Altered sphingolipid metabolism induced by tumor hypoxia - new vistas in glycolipid tumor markers

Abstract

Uncontrolled growth of malignant cells produces hypoxic regions in locally advanced tumors. Recently we showed that tumor hypoxia-induced transcription of multiple genes involved in glycan synthesis, leading to expression of useful glycolipid tumor markers, such as gangliosides having N-glycolyl sialic acid. Our subsequent studies indicated that the ceramide portion of glycolipids, as well as their glycan moiety, was also significantly affected by hypoxia. Tumor hypoxia-induced marked accumulation of sphinganine (dihydrosphingosine) long-chain base, and significant reduction of unsaturated very long-chain fatty acids in the ceramide moiety.
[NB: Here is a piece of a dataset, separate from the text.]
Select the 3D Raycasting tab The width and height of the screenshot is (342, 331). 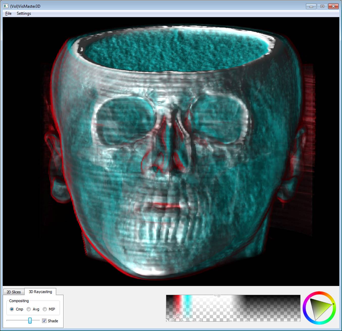tap(40, 291)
Mass-spectrometry, which yields information on both glycan- and ceramide moieties, is expected to be clinically useful in detecting such distinct molecular species of cancer-associated glycolipids having combined alteration in both glycan- and ceramide moieties.

Fig. 1

Hypoxia-induced expression of ganglioside GM2 having N-glycolyl sialic acid. Panel A, flow-cytometric analysis of a clone of human cultured colon cancer cells Caco-2M using monoclonal antibody specific to NeuGc-GM2 (MK2–34) indicating prominent induction of the ganglioside by hypoxia. Panel B, RT-PCR analysis of transcriptional induction of the gene for a sialic acid transporter, Sialin, by hypoxia in Caco-2M cells. Panel C, results of flow-cytometric analysis of Caco-2M cells indicating transfection of Sialin gene confers significant NeuGc-GM2 expression. Panel D, immunohistochemical staining of NeuGc-GM2 in a colon cancer tissue using specific monoclonal antibody, indicating the ganglioside serves as a good marker for advanced stage cancer cells. Advanced cancer cells acquire hypoxia-tolerance, and this accompanies sustained Sialin expression. Upper panel, non-malignant colonic epithelial cells; lower panel, cancer cell nests.

Fig. 2

Hypoxia-induced induction of ganglioside GD3. Panel A, flow-cytometric analysis of a cultured human colon cancer cell line, LS174T, using monoclonal antibodies specific to GD3 (GMR19) and GM3 (M2590). Panel B, RT-PCR analysis of transcriptional induction of genes involved in GD3 synthesis by hypoxia in LS174T cells.

Fig. 3

Hypoxia-induced changes in ceramide moieties of sphingolipids in cultured human colon cancer cells. Caco-2M cells [8] was cultured under normoxic conditions (normoxia), hypoxic conditions (1% O₂) for 7 days (hypoxia), or hypoxic conditions for 7 days followed by normoxic conditions for 24 hrs (hypoxia+reoxygenation). Lipids were extracted and analyzed by HPLC-ESI-MS/MS according to the protocol shown in [35]. Panel A, effects of hypoxia on sphingolipids having dihydrosphingosine LCB (d18:0, sphinganine); Panel B, effects of hypoxia on sphingolipids having sphingosine LCB (d18:1) with ceramides; Panel C, effects of hypoxia on the ratio of monounsaturated/saturated VLCFAs (sum of monounsaturated C20:1~C26:1/sum of saturated C20~26) in the ceramide moiety of sphingolipids. *, Significant at p<0.05; **, p<0.01; ***, p<0.001. Panel D indicates the results of RT-PCR analyses of gene transcription involved in sphingolipid synthesis indicating significant transcriptional induction of LASS1 (CerS1) and FA2H by hypoxia. Transcription of LASS3 (CerS3) was markedly reduced. Only modest changes were observed in transcription of other genes.

Fig. 4

Schematic representation of cancer-associated changes of glycolipids, exemplified by GM2. Epigenetic silencing of a part of genes required for normal complex glycolipids results in accumulation of shorter glycolipids such as GM2 at the relatively early stages of carcinogenesis. Elevated transcription of the gene forβ GalNAc transferase is also noted in cancers [48], which occurs independent of tumor hypoxia. Cancer cells acquire hypoxia tolerance in the locally advanced stages, and this leads to alterations in both glycan moiety and ceramide moiety of glycolipid. The molecular species of glycolipids exhibiting combination of multiple tumor-associated changes are expected to have higher cancer specificity.